🤖 CI/CD for Content: Automating CMS Updates Without Deploying 20 Times a Day
You know what’s fun?
Developers pushing code.
You know what’s not fun?
Marketing pushing CMS updates every 5 minutes like they’re speedrunning content creation.
“Hey, the title didn’t show up yet.
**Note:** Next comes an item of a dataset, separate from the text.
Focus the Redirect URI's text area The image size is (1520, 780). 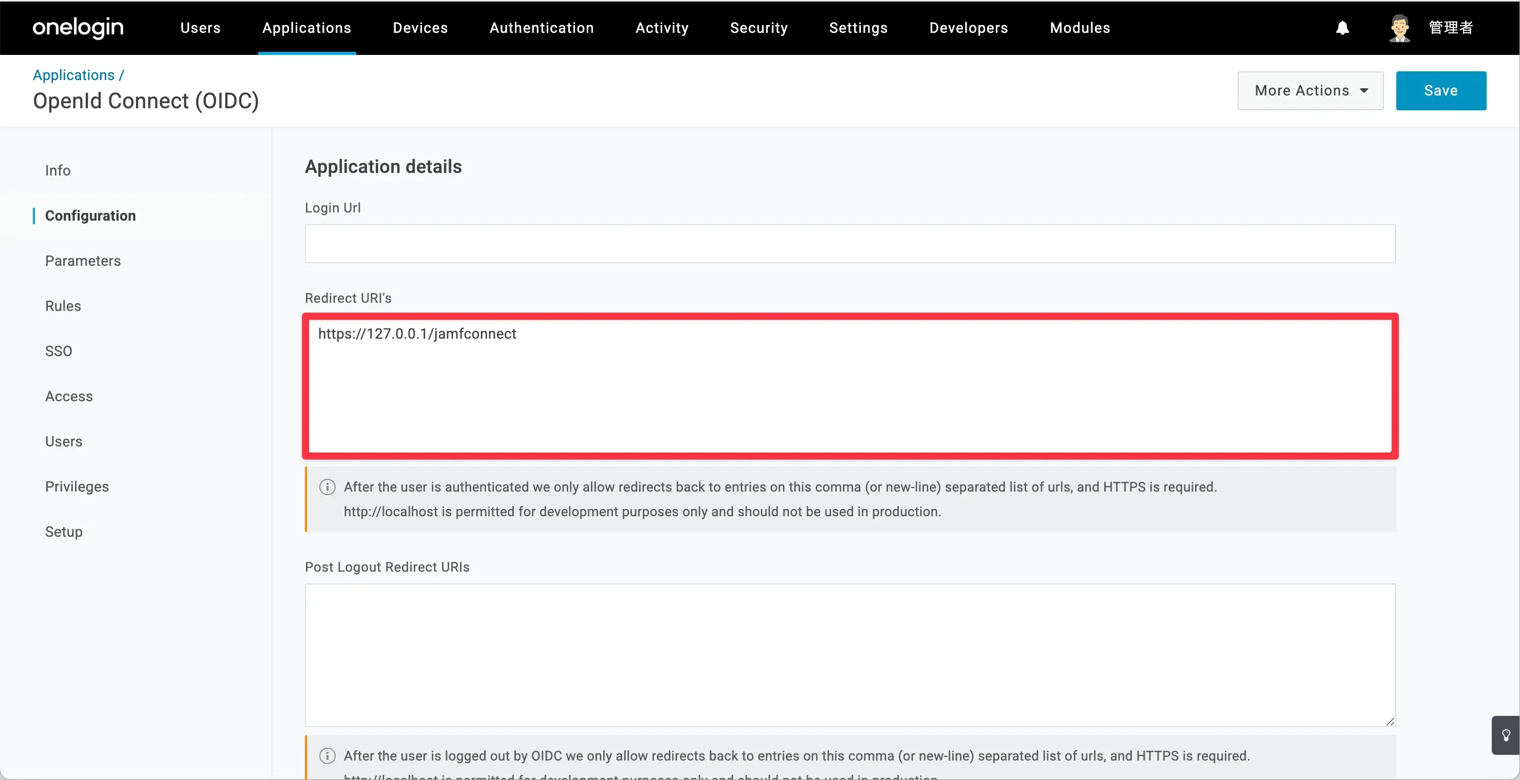tap(850, 389)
Can you redeploy?”
“I fixed a typo.”
“Can you redeploy again?”
“Changed it back.”
“One more deploy please 🙏”
At this point, you’re basically a human CI/CD pipeline.
Let’s stop that.
🧠 Why CI/CD for Content Matters
Modern headless CMS apps have 3 problems:
- Editors move fast
- Frontend needs the latest content
- Developers want to sleep
So instead of redeploying manually like it’s 2005, we automate content updates.
Let the pipeline work while you enjoy your ramen 🍜.
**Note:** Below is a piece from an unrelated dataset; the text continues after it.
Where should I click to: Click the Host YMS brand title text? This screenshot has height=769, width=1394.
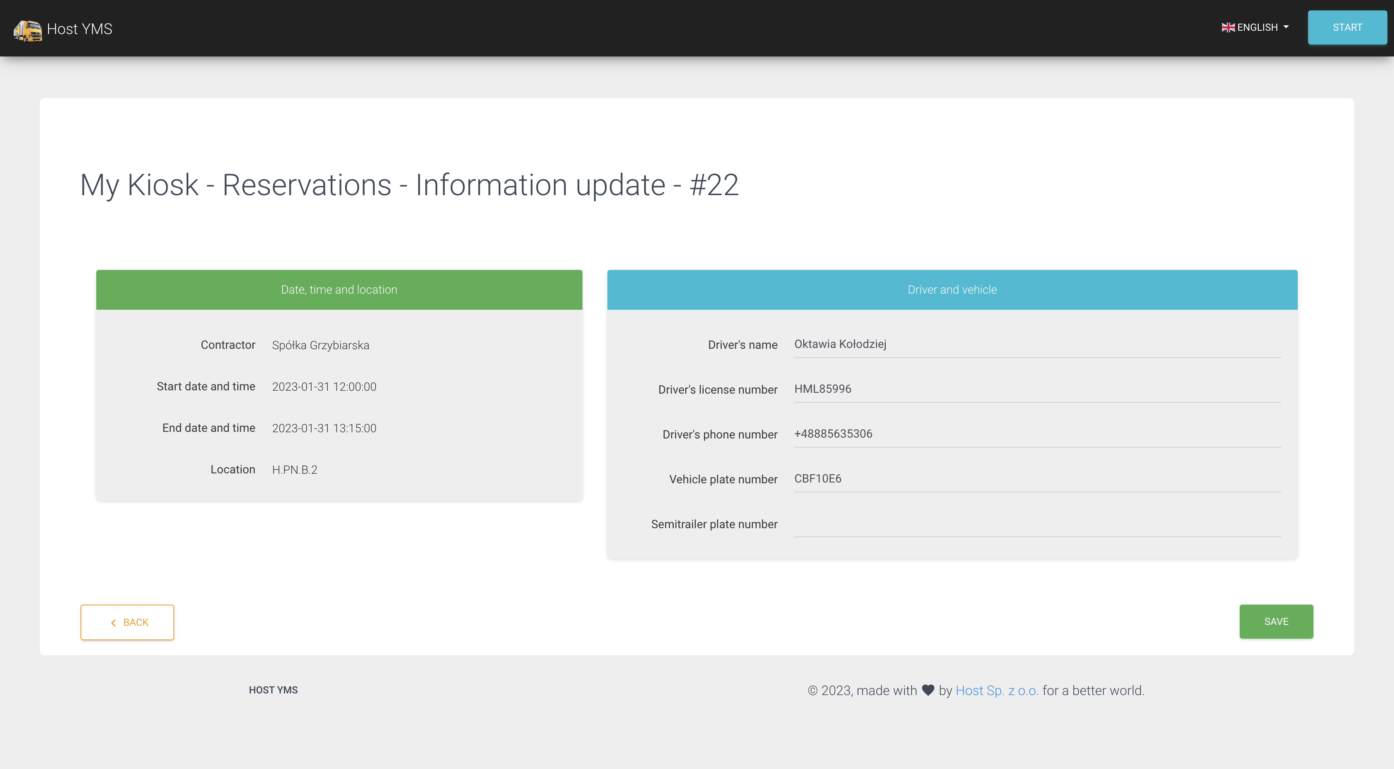pos(80,29)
🔥 Method 1: Webhooks Triggering Rebuilds (The Classic Move)
Most headless CMSs (Strapi, Directus, Sanity, Payload, everything except Notepad.exe) allow you to send a webhook when content changes.
So when an editor hits Publish, your CMS fires a request:
POST /api/rebuild-frontend
Dockploy, Netlify, or Vercel sees that and says:
“Ah, new content. Time to work.” 🛠️💨
Boom — automatic redeploy.
Example (Strapi → Dockploy webhook)
CMS event: article created
Webhook target:
https://dockploy.app/hooks/frontend/redeploy
Your frontend updates instantly.
Your editor smiles.
You pretend you didn’t spend an entire afternoon setting it up.
⚡ Method 2: Incremental Static Regeneration (ISR)
(a.k.a. “Lazy Deployment, Smart App”)
If you’re using Next.js, ISR is the chill cousin of SSG:
- You deploy once
- Content regenerates on-demand
- No manual redeploys
- No webhook drama
Example:
export async function getStaticProps() {
const data = await fetchCMS();
return {
props: { data },
revalidate: 60, // re-generate every minute
};
}
This makes your app smarter than most of your meetings.
It just updates itself.
Your CMS team asks:
“Can you redeploy?”
You reply:
“It auto-refreshes, my friend. You’re living in the future now.” ✨
🧨 Method 3: On-Demand Revalidation (Next.js 13+)
CMS updates → your API endpoint → revalidate page.
No full rebuild needed.
No waiting.
No crying.
Example:
export async function POST(req) {
const { slug } = await req.json();
revalidatePath(`/blog/${slug}`);
return Response.json({ revalidated: true });
}
Your frontend becomes so dynamic it should charge rent.
🧪 Method 4: Polling
(a.k.a. The “Are We There Yet?” Strategy)
If all else fails (small CMS, no webhooks), poll like a patient parent:
setInterval(fetchNewContent, 30000);
Not elegant.
Not fancy.
But hey—
it works. 😎
🛠️ Real-World Setup: Dockploy + Headless CMS + Next.js
Here’s the “beautiful triangle” setup:
1️⃣ Your CMS → sends webhook on publish
→ To a Dockploy redeploy endpoint
→ Or to your Next.js revalidate endpoint
2️⃣ Your Dockploy app
Builds fresh pages automatically
3️⃣ Your frontend
Always stays up-to-date
No manual deploys
No “HELLLLP the content didn’t update” messages
Developers: 🧘
Editors: 😍
CI/CD: 😎
🧘♂️ TL;DR
- Stop redeploying manually — it’s 2025, not 2012.
- Use webhooks for automatic builds.
- Use ISR or on-demand revalidation for super-fast updates.
- Polling is fine… if you enjoy chaos.
- Automation = more free time + fewer Slack pings.